Die nach § 21 Abs. 2 FamFG statthafte, form- und fristgerecht eingelegte und auch sonst zulässige sofortige Beschwerde des Antragsgegners Ziffer 1 ist begründet.
Zwar ist der Senat nicht völlig davon überzeugt, dass § 1600 Abs. 1 Nr. 5 BGB gegen das Grundgesetz, insbesondere gegen Art 3 und 6 GG oder gegen das Rückwirkungsverbot verstößt ( für einen Verstoß AG Hamburg-Altona Beschluss vom 15.04.2010 -350 F 118/09 -[...] und OLG Bremen Beschluss vom 07.03.2011 -4 UF 76/10, FamRZ 2011, 1073; a.A. OLG Naumburg Beschluss vom 25.08.2010 -3 UF 106/10, FamRZ 2011, 383; OLG Oldenburg Beschluss vom 12.05.2009 -13 UF 19/09, FamRZ 2009, 1925; Hess. VGH Beschluss vom 17.06.2009 -7 D 1536/09, FamRZ 2009, 1928) und haben entgegen der mit der Beschwerde vertretenen Ansicht die Vorlagen des AG Hamburg-Altona und des OLG Bremen nicht zwingend zur Folge, dass das vorliegende Verfahren auszusetzen ist (Keidel/Sternal, FamFG, 16. Aufl., § 21 Rn.16). Jedoch ist eine Aussetzung des Verfahrens auch dann in Betracht zu ziehen, wenn das Gericht die Norm zwar für verfassungsgemäß hält, aber auf Vorlage eines anderen Gerichts ein Verfahren nach Art 100 GG beim BVerfG anhängig ist. Die anderweitige Vorlage stellt einen wichtigen Grund im Sinne vom § 21 FamFG dar (Schulte-Buhnert/Weinreich/Brinkmann, FamFG, § 21 Rn. 17; MüchKommZPO/Pabst, § 21 FamFG Rn.12).

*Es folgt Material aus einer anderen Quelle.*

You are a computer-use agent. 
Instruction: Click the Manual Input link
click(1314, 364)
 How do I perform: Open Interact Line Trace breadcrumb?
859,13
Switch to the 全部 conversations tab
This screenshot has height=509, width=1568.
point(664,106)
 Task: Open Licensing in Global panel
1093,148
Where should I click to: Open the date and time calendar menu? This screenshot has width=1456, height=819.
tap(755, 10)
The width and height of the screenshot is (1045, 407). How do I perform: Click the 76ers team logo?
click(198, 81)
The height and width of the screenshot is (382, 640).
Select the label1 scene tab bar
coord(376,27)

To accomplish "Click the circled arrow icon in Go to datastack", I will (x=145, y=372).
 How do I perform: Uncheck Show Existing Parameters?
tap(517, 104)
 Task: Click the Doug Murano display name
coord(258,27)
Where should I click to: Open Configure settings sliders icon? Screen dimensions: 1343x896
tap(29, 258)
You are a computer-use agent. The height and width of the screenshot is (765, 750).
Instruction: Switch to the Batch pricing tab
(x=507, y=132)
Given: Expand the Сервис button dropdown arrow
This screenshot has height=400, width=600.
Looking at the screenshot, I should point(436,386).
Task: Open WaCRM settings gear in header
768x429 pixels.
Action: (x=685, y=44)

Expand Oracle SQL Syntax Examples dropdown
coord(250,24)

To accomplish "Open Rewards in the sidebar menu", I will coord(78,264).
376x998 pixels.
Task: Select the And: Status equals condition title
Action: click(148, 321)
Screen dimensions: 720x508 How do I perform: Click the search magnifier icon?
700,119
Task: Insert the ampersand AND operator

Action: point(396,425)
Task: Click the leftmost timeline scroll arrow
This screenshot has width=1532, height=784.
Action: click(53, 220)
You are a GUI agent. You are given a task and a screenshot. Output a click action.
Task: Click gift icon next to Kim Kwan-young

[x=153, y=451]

Die Entscheidung, ob bei Vorliegen eines wichtigen Grundes tatsächlich ausgesetzt wird, liegt dabei im richterlichen Ermessen. Eine entsprechende Abwägung hat das Amtsgericht nicht vorgenommen, da es in seiner Entscheidung allein auf die Frage der Verfassungswidrigkeit von § 1600 Abs. 1 Nr. 5 BGB abgestellt hat. In diese Abwägung sind insbesondere die möglichen Nachteile einer Fortsetzung des Verfahrens einzubeziehen, die den Beteiligten entstehen, wenn später das BVerfG die Vorschrift des § 1600 Abs. 1 Nr. 5 BGB für verfassungswidrig erklären sollte. Diese sind abzuwägen gegen die Nachteile, die bei Aussetzung des Verfahrens bis zur Entscheidung des BVerfG entstehen können (vgl. dazu auch BVerfG Beschluss vom 07.10.2010 -1 BvR2509/10-, FamRZ 2010, 528). Die Abwägung aller Umstände spricht für eine Aussetzung des Verfahrens und gegen eine Fortsetzung, bei der als nächstes die Vaterschaft des Antragsgegners Ziffer 1 zu klären wäre.